Vuelve a escribir el texto sobre Antón Arrufat empezando en "Verdaderamente inagotables, al" y terminando en "y lo divino.", y sustituye "proyección de cine" por "función de teatro".

Fragmento:

== == ==

Antón Arrufat, escritor cubano
Antón Arrufat. Foto: Cubaliteraria

Antón Arrufat y su poética del cuerpo

Próximo a cumplirse el primer aniversario de su muerte el venidero día 21, a los 87 años de edad, las lluvias que abren las puertas de mayo me sorprenden releyendo la poesía de Antón Arrufat (escritor como pocos a la hora de un oficio sin concesiones en este ámbito insular, y por lo demás, un amigo inolvidable), un orfebre de la creación verbal, capaz de convertir una conversación sobre el libro El siglo de Luis XIV, de Voltaire, en un viaje de prodigios a la manera de las novelas de Julio Verne, un encuentro con lo más insospechado desde los entramados de la historia y sus personajes, testimonio de gran lector.

Verdaderamente inagotables, al repasarlas ya en su lejanía temporal, que no disminuye el afecto, para posibilitar la reminiscencia, aquellas horas y horas de suculentas conversaciones, cara a cara o por teléfono, con la cordialidad lejos de todo artificio, el timbre de una voz distinguida, el donaire en el uso de cualquier referencia por muy humilde que fuera, la simpatía sin desarreglo, y, sobre todo, la curiosidad infinita, son como asistir a una proyección de cine en la sala oscura de la memoria, donde Antón sigue siendo dueño y señor de la literatura en cada ocasión, cuando se trata de lo humano y lo divino.

Aceptar una invitación suya, en el año 2007, para preparar una selección de su obra poética, a publicarse para la Feria Internacional del Libro cubana, que al año siguiente se le dedicaría, me deparó un grato reencuentro con esa parcela —recuérdese que, aparte de ella, frecuentó con similar fortuna, el teatro, la novela, el cuento y el ensayo—, y una posibilidad aún inédita a partir de los títulos La huella en la arena (2001), El viejo carpintero (1999), Lirios sobre un fondo de espadas (1995), Escrito en las puertas (1968), y En claro (1962): hacer una antología con sus poemas donde vibra el cuerpo humano.

Le propuse la idea, y referí la anécdota del italiano Giorgio Vasari (1511-1574) en sus Vidas de los más excelentes pintores, escultores y arquitectos, a quien le habían contado que en casa de Piero della Francesca, sus familiares decían que el artista despertaba a medianoche gritando: “Qué bella cosa es la perspectiva, qué bella cosa es la perspectiva…”. Se ratificaba que la belleza, en un cuadro o en un poema, toma cuerpo en la perspectiva y se alza para ser contemplada: el beneplácito fue inmediato para “su antología mía” —como gustaba decirme—, El espejo del cuerpo, publicada por Ediciones Holguín.

Para quien ha leído las dos novelas de Arrufat y su obra de teatro Los siete contra Tebas —nótese en lo más crispado de esta, cuando el coro avizora que hay “…detrás del botín, cuerpos que sueñan /reinar sobre los hombres —, sabe que el cuerpo siempre precisa lo más íntimo de cualquier evocación: en La caja está cerrada, la casa, el protagonista y la familia se entretejen, para descubrir un ejercicio cuyo fundamento es el tiempo del cuerpo ido, vuelto a visitar desde la escritura, mientras que en La noche del aguafiestas, se transmuta en enciclopedia de los sentidos con el sostén de la memoria.

== == ==

Datos proporcionados:
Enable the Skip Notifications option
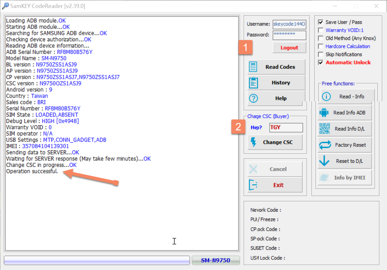Image resolution: width=387 pixels, height=270 pixels. [x=321, y=54]
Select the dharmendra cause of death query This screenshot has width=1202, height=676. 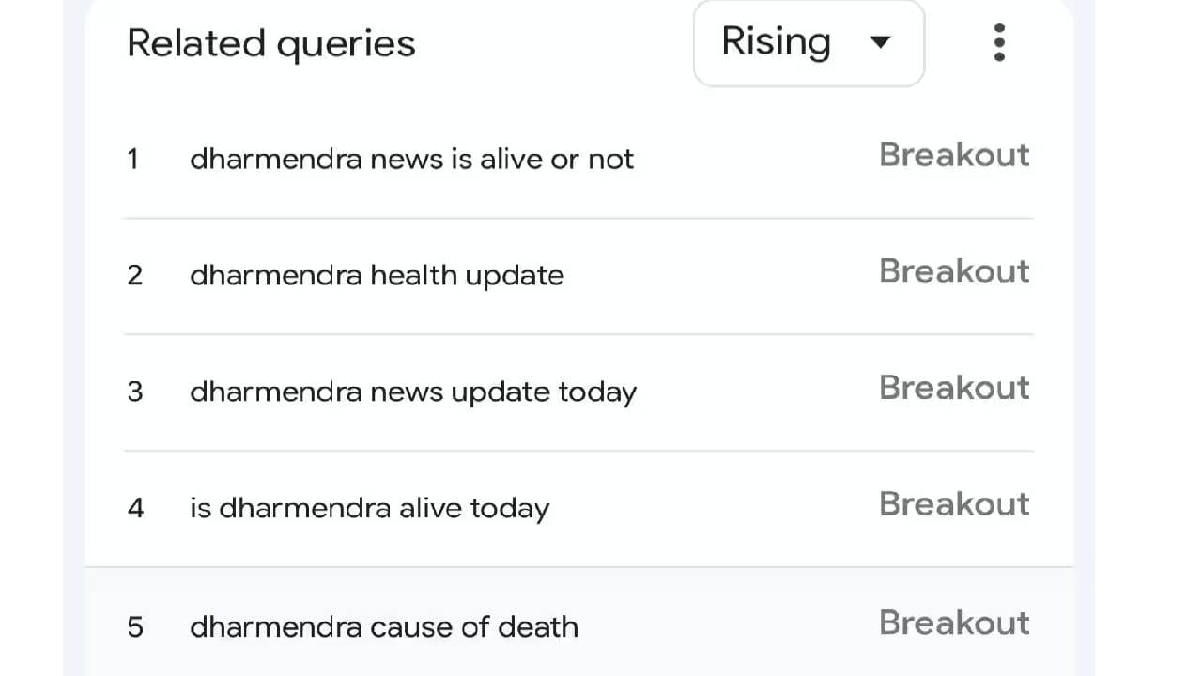tap(384, 626)
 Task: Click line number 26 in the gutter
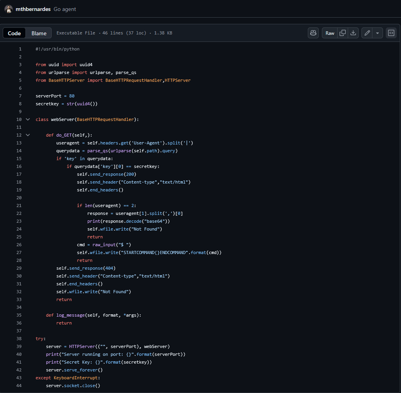[x=19, y=245]
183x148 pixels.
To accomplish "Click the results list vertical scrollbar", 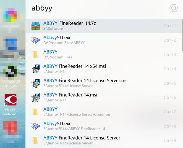I will coord(182,34).
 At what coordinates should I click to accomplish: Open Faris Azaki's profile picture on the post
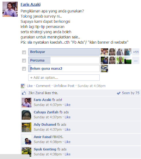tap(10, 9)
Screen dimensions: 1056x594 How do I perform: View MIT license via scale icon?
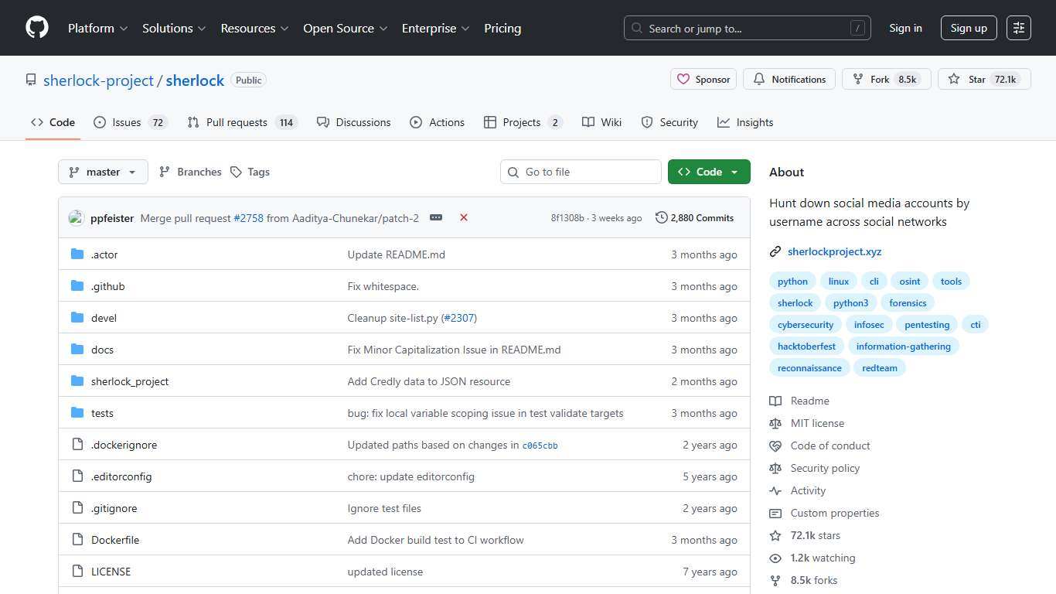[x=775, y=423]
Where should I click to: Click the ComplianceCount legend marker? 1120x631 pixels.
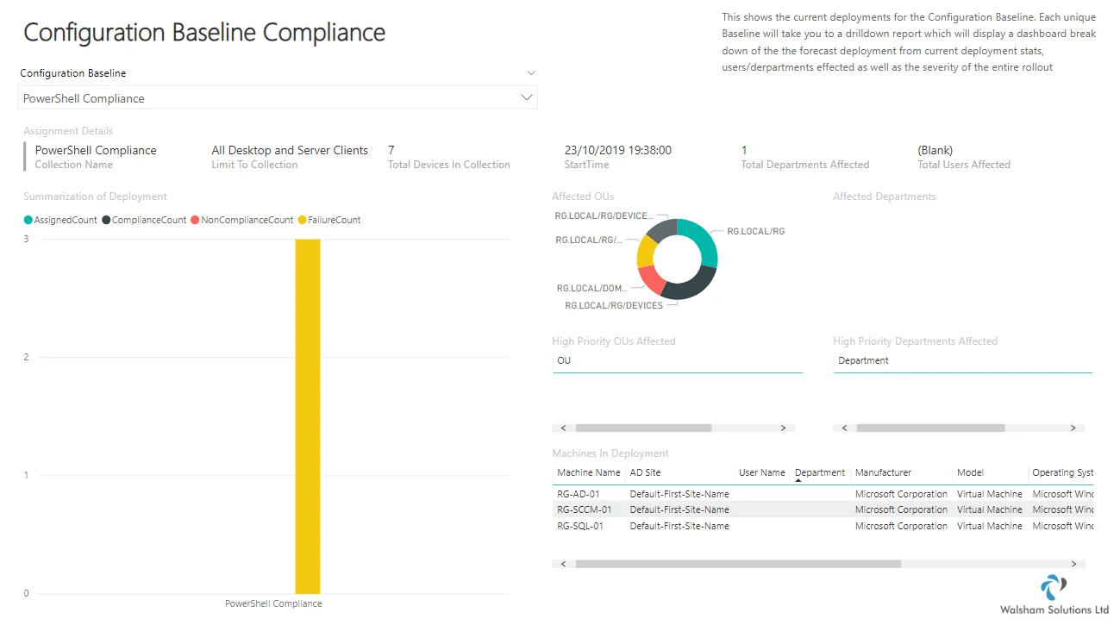point(106,220)
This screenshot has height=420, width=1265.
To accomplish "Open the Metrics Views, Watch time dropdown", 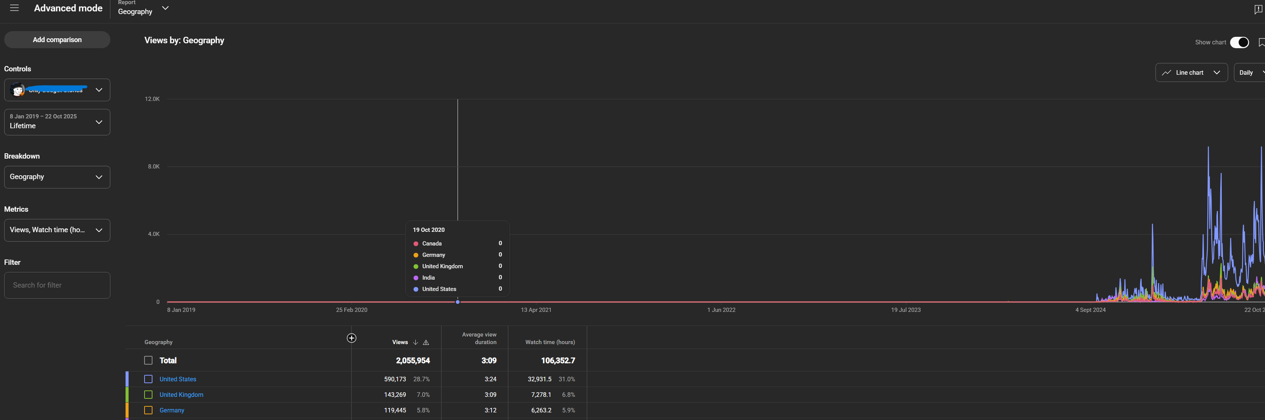I will [x=57, y=230].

== == ==

Respuesta del ejercicio:
Verdaderamente inagotables, al repasarlas ya en su lejanía temporal, que no disminuye el afecto, para posibilitar la reminiscencia, aquellas horas y horas de suculentas conversaciones, cara a cara o por teléfono, con la cordialidad lejos de todo artificio, el timbre de una voz distinguida, el donaire en el uso de cualquier referencia por muy humilde que fuera, la simpatía sin desarreglo, y, sobre todo, la curiosidad infinita, son como asistir a una función de teatro en la sala oscura de la memoria, donde Antón sigue siendo dueño y señor de la literatura en cada ocasión, cuando se trata de lo humano y lo divino.